Its stunning design and verdant scenery have made it an ideal filming location as well. Scenes from Doctor Who and Sliding Doors have been shot here, among others.
The ponds that give Stanmore their name
Stanmore — which resides at the top of Harrow — is an altogether pretty place, not least the wooded Stanmore Country Park, as well as the villagey Stanmore Common. The latter is home to two ponds known formally as the Spring Ponds, although they have another colloquial name: Caesar's Ponds. The pools are manmade and date back to Roman times, hence the name. Legend has it that Boudicca and her rebel army camped here, drinking from the ponds. And here's something else rather interesting; the ponds have another name in Old English: 'Stony Ponds', which translates as 'stane meres'... giving Stanmore its name.
Home to London's Zoroastrian population
Harrow has a diverse population when it comes to faith, with over 80 places of worship, representing religions from Jain to Buddhism. One of these religions is Zoroastrianism. You might not have heard of it, but you'll be aware of at least one of its British followers: Freddie Mercury. It's one of the oldest monotheistic religions in the world, originating in 1,500 BC in ancient Iran.
When Zoroastrians fled Iran for India, they were not allowed into the country unless they promised not to convert anyone. This has become a rule of the religion, leading to its followers dwindling in number. 2011 census data shows that there are only 4,100 Zoroastrians left in the UK. Their main place of worship is the Zoroastrian centre on Rayners Lane, a grade II listed converted cinema.
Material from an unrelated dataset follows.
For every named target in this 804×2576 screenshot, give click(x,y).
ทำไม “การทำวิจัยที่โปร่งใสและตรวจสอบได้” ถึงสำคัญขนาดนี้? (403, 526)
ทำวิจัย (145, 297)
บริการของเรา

The resting place of Lord Byron's daughter
Lord Byron obviously enjoyed his misspent youth at Harrow School, because he wanted to be buried in Harrow's graveyard. His wishes, alas, were ignored (we imagine he spent a lot of time ignoring his schoolteachers so maybe this was their version of revenge). Byron's daughter Allegra is buried in Harrow, however. She died of either typhus or malaria aged just five in Italy. Byron had her body transported back to England, but when he got to the school, they had little interest in allowing her to rest in their sacred ground. After a protracted argument, she was buried in an unmarked grave. A plaque was later added for her by the Byron Society.